To-do list:
A) In the fashion column, which magazine did Amy Astley start out leading as its original editor-in-chief?
B) Pick up the fashion column right after its last sentence and keep going in the same voice.

Quoted text:
There’s something to be said for a new designer presenting a first collection on the down low, as Daniel Lee did at Bottega Veneta (no show, just a lookbook). Vitale is under a tremendous amount of pressure, and this could alleviate expectations. However, it’s hard to believe this wasn’t related to the Prada Group’s $1.4 billion deal to buy Versace from Capri, which is set to close in September, just days before the show was
scheduled to take place. While the decision was made on the Versace side, the Prada Group benefits from shielding Vitale until they have a final say—not only on the collection, but also the imagery, presentation, etcetera. After all, the Prada Group will presumably make big infrastructure changes at Versace—and fast. - Playing the hits at Condé Nast: The funniest thing about last week’s Eva Chen–Vogue
update, in which I mentioned that she is not-not in the running for Vogue’s U.S. content head gig, was that it triggered so many responses. And not about the fate of Vogue—or even this editor search. Instead, many people have an opinion about what Chen should do with her life, including my best friend
from college. (Another big takeaway was that reading comprehension levels are incredibly low, but that’s another story.) Anyway, as I mentioned, no decision has been made internally—people are still submitting proposals—but it would not make sense for Chen to take this job.
Meanwhile, more names popped up in the discourse. Most people are still betting on Chloe Malle (a safe choice, à la Mark Guiducci at Vanity Fair), and others
are rooting for Nicole Phelps, the director of Vogue Runway, or Carlos Nazario, style director at large at Harper’s Bazaar. Selby Drummond! Whether or not any of these people are still in the running (or ever were) is not for me to say.
Another Wintour loyalist whose name has emerged multiple times is Amy Astley, the editor-in-chief of Architectural Digest. Astley, a former beauty editor and
long-long-longtime Wintour deputy, was the original editor-in-chief of Teen Vogue. She’s a very good editor, has taste, is generally beloved by her staff, and was long thought to be The One, especially in the late 2000s when Teen Vogue was a big hit, because we all loved seeing rich-girl real estate. (Back in those days, as you’ll recall, Astley’s partner on the
publishing side was Gina Sanders, who happened to be married to Steve Newhouse.)
After Lehman, the financial crisis, and the first death blow to the magazine industry, it was clear that Astley had outstayed her welcome at Teen Vogue, which seemed increasingly out of touch with youth culture, and more like a product that Condé publishers were spoon-feeding to marketers. I’ve heard plenty of stories over the years about how Wintour—who doesn’t
really fire people, but also espouses a postwar British realpolitik—suggested to Astley that she needed to evolve her career. At that point, it seemed likely that Teen Vogue would go the way of Gourmet, and Astley might be another Ruth Reichl.

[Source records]
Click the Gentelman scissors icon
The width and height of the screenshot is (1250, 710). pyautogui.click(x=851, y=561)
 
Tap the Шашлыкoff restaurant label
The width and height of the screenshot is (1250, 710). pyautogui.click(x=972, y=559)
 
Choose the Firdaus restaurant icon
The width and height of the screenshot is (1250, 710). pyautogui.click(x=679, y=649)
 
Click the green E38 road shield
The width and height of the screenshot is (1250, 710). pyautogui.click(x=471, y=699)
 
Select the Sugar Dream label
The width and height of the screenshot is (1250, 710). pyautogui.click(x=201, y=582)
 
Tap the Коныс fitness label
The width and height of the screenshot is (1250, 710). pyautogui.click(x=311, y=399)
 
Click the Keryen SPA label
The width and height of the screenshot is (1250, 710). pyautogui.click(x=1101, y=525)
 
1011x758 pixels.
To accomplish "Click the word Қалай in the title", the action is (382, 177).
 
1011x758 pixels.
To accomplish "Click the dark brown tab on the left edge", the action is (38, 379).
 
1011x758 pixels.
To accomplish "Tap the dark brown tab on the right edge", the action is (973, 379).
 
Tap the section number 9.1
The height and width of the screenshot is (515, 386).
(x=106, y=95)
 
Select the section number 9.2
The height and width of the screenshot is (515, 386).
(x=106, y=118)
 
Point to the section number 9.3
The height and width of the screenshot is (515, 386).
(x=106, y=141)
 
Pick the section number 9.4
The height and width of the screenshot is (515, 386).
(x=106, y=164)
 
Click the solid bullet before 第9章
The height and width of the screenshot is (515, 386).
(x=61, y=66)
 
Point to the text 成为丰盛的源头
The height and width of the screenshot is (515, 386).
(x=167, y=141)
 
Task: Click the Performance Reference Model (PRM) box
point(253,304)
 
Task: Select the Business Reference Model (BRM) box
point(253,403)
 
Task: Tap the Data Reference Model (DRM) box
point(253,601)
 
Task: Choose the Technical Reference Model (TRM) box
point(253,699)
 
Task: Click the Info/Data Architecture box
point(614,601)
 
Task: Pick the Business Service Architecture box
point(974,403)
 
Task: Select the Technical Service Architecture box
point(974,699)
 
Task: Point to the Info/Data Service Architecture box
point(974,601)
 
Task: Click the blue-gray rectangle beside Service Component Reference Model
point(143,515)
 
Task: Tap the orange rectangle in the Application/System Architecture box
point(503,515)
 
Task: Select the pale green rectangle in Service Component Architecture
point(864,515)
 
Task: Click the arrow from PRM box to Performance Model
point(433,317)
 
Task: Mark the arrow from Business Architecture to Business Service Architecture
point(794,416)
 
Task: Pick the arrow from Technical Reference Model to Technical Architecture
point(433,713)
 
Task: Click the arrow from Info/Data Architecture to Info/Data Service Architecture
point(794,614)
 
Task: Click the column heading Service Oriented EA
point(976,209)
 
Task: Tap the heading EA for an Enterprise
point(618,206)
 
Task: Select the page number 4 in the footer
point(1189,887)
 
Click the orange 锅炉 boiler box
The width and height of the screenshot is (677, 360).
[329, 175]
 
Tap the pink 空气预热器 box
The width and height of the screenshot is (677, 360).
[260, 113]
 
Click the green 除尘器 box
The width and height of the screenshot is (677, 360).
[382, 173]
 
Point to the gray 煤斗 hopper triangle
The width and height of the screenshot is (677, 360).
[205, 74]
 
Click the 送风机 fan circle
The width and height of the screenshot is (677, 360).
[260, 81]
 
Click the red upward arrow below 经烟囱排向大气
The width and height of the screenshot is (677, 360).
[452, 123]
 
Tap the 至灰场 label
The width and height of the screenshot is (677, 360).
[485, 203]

The results:
A) Teen Vogue.

B)
Instead, Astley just sort of hung out until the Architectural Digest solution presented itself to Wintour. It ended up being Wintour’s best H.R. move to date: At first, diehards criticized Astley
for making AD too fashion-y, cheesy, and celebrity-focused, with echoes of when Wintour edited House & Garden for a year and people nicknamed it House & Garment and Vanity Chair. But Wintour’s House & Garden was simply ahead of its time. Astley likewise transformed Architectural Digest into classifieds for the rich and famous: If you want to sell your very fancy house, you do a spread in AD. She also had great success with those
house-tour videos—Dakota Johnson and Sienna Miller are both must-watch—and even launched a professional tier, something no other Condé Nast title has managed.
There’s an undeniable logic in Wintour bequeathing the Vogue dowry to Astley: In many ways, she’s earned it. She’s practical, a capable manager, even-keeled, extremely experienced, and familiar with the upper rungs of Condé Nast and Advance management. She won’t require a royal
tour—even if, at 58, she represents a generation that is cycling out of the business. In fact, that may be the point. Despite the horrors and protests of the creative class, the Newhouses have been managing the company’s decline for more than a decade, all while allocating their capital to high-growth opportunities, like Reddit. Chen isn’t the only candidate under 50 who won’t find this opportunity appealing, despite sentimental attachments.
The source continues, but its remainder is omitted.